■ Text:
==*==
The following suggestions apply to all hospital/clinic attendances for women with suspected or confirmed COVID-19. The advice below mostly refers to the care of women in the second or third trimesters of pregnancy. Care of women in the first trimester should include attention to the same infection prevention and investigation/diagnostic guidance for non-pregnant adults.
General advice for services providing care to women with suspected or confirmed COVID-19
- Women should be advised to attend via private transport where possible or call 111/999 for advice as appropriate. If an ambulance is required, the call handler should be informed that the woman is currently in self-isolation for possible COVID-19.
- Women should be asked to alert a member of maternity staff to their attendance when on the hospital premises, but prior to entering the hospital.
- Staff providing care should take personal protective equipment (PPE) precautions as per local/Public Health England/Health Protection Scotland guidance.
- Women should be met at the maternity unit entrance by staff wearing appropriate PPE and provided with a surgical face mask (not a FFP3 mask). The face mask should not be removed until the woman is isolated in a suitable room.
- Women should immediately be escorted to an isolation room, suitable for the majority of care during their hospital visit or stay. For overnight stays, isolation rooms should ideally have an antechamber for the donning and removing of staff PPE equipment, and en suite bathroom facilities. Radiographic investigations should be performed, as for the non-pregnant adult; this includes both an X-ray and CT scan of the chest. Reasonable efforts to protect the fetus from radioactive exposure should be made, as per usual protocols.
==*==
■ Dataset excerpts:
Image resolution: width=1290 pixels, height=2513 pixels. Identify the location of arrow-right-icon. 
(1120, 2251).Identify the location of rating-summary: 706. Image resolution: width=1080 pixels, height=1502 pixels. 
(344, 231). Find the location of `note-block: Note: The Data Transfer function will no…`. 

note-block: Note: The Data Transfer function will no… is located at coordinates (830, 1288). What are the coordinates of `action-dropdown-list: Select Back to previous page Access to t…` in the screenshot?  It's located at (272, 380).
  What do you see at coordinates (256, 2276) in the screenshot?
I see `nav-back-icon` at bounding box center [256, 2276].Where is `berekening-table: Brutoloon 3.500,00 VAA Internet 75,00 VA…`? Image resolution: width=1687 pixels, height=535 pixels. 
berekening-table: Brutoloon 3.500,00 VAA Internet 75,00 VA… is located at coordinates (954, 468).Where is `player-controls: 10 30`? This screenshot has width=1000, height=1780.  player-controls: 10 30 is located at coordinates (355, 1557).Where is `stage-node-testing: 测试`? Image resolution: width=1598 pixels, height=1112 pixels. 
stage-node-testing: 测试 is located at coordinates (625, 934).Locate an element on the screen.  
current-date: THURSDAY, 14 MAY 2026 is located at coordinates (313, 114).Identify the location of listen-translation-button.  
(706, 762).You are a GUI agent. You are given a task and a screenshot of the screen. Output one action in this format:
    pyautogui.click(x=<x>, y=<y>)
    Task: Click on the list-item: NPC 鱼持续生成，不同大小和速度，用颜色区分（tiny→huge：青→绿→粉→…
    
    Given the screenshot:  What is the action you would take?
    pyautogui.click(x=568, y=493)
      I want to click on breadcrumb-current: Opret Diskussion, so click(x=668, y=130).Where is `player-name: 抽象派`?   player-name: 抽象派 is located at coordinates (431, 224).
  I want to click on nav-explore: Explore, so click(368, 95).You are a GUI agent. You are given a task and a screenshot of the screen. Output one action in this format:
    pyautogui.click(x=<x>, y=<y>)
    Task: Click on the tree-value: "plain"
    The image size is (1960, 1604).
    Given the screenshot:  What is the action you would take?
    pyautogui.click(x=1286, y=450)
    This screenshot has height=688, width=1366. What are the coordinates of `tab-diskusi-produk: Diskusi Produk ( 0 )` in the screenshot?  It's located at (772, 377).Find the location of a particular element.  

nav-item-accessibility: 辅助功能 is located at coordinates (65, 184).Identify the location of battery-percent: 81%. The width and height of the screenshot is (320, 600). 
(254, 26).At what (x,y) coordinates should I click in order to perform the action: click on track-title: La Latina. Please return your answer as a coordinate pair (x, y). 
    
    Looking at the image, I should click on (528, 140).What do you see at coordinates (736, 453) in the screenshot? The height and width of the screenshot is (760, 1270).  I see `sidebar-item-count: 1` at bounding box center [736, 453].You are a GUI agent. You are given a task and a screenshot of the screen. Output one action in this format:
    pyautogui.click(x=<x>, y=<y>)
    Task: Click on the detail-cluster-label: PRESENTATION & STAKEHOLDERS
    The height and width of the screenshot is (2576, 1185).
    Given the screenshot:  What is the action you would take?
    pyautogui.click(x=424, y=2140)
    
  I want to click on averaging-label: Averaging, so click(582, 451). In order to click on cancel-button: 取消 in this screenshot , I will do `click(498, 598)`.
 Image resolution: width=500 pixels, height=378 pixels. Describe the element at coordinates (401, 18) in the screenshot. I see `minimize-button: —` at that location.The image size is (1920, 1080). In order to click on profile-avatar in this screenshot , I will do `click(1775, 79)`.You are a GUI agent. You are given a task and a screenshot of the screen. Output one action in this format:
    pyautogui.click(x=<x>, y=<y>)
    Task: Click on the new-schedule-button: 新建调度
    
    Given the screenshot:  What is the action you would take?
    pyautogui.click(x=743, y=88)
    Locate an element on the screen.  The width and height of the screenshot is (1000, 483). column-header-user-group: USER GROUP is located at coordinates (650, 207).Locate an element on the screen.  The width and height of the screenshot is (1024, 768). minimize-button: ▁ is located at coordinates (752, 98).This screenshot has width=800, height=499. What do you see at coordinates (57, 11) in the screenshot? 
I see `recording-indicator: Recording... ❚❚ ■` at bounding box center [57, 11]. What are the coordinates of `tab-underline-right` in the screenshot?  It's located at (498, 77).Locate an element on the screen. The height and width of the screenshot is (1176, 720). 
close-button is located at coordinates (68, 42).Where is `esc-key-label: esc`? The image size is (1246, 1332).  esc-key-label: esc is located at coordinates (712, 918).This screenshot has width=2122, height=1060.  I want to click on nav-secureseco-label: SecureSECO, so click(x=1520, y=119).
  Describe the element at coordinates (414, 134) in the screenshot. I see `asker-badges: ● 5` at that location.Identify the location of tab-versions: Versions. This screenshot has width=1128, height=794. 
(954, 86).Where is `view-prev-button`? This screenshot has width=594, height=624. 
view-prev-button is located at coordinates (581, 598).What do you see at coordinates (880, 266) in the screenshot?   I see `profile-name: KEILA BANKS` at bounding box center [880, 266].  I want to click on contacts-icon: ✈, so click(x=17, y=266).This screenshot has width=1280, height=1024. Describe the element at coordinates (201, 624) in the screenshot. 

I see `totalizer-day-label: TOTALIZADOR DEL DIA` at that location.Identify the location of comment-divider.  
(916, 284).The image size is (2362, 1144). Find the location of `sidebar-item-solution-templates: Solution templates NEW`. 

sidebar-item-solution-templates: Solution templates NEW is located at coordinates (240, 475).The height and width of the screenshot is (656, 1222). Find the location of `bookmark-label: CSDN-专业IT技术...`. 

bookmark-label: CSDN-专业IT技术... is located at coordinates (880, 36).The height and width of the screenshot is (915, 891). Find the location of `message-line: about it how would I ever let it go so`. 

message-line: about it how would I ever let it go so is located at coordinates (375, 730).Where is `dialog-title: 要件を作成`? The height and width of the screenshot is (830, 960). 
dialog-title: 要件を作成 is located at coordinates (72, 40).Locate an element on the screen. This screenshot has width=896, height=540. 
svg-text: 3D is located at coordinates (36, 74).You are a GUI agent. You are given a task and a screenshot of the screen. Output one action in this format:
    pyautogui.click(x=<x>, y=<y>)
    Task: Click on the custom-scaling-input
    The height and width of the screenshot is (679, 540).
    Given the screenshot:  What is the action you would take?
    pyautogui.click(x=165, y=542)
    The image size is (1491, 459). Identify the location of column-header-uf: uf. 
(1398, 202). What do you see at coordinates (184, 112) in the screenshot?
==*==
■ Problems and tasks:
1) Translate this sentence from the COVID-19 maternity care guidance into Spanish: "Women should be asked to alert a member of maternity staff to their attendance when on the hospital premises, but prior to entering the hospital."
2) Please proceed with the COVID-19 maternity care guidance, writing the text that would come after its final sentence.
The items are separate from the maternity guidance text.

■ Activity answers:
1) Se debe pedir a las mujeres que avisen a un miembro del personal de maternidad de su llegada cuando se encuentren en las instalaciones del hospital, pero antes de entrar en el hospital.

2)
- Chest imaging, especially CT chest, is essential for the evaluation of the unwell patient with COVID-19 and should be performed when indicated, and not delayed due to fetal concerns.
- Rooms should have negative pressure in comparison to the surrounding area, if available.
- Only essential staff should enter the room, and visitors should be kept to a minimum.
- Remove non-essential items from the clinic/scan room prior to consultation.
- All clinical areas used will need to be cleaned after use as per local/Public Health England/Health Protection Scotland guidance.
- Obstetricians should be familiar with local protocols for the initial investigation and care of patients presenting to medical teams with possible COVID-19. These protocols should be followed for pregnant women as far as possible (including initial investigations, management of fluid balance and escalation of care to involve the critical care team).
- The priority for medical care should be to stabilise the woman’s condition with standard therapies.
- An MDT planning meeting should be urgently arranged for any unwell woman with suspected/confirmed COVID-19. This should ideally involve a consultant physician, consultant obstetrician, midwife-in-charge, consultant neonatologist, consultant anaesthetist and intensivist responsible for obstetric care.
- If there is clinical uncertainty in whether to offer a therapy to a pregnant woman, seek advice through maternal medicine networks.
- Women with moderate-to-severe symptoms of COVID-19 should be monitored using hourly fluid input/output charts.
See the flow chart to assess COVID-19 risk in maternity unit attendees below for full information on how to assess and manage various cases.
General advice for services providing care to all women
- Antenatal and postnatal care should be regarded as essential care and women should be encouraged to attend, despite being advised to otherwise engage with social distancing measures.
- Women should be advised to attend routine antenatal care unless they meet current self-isolation guidance for individuals and households of individuals with symptoms of new continuous cough or fever.
- Those providing care should adhere to guidelines for safely reintroducing measures which enable partners to attend antenatal and postnatal appointments, including pregnancy scans (RCOG, RCM, SCoR, NHS; 2020).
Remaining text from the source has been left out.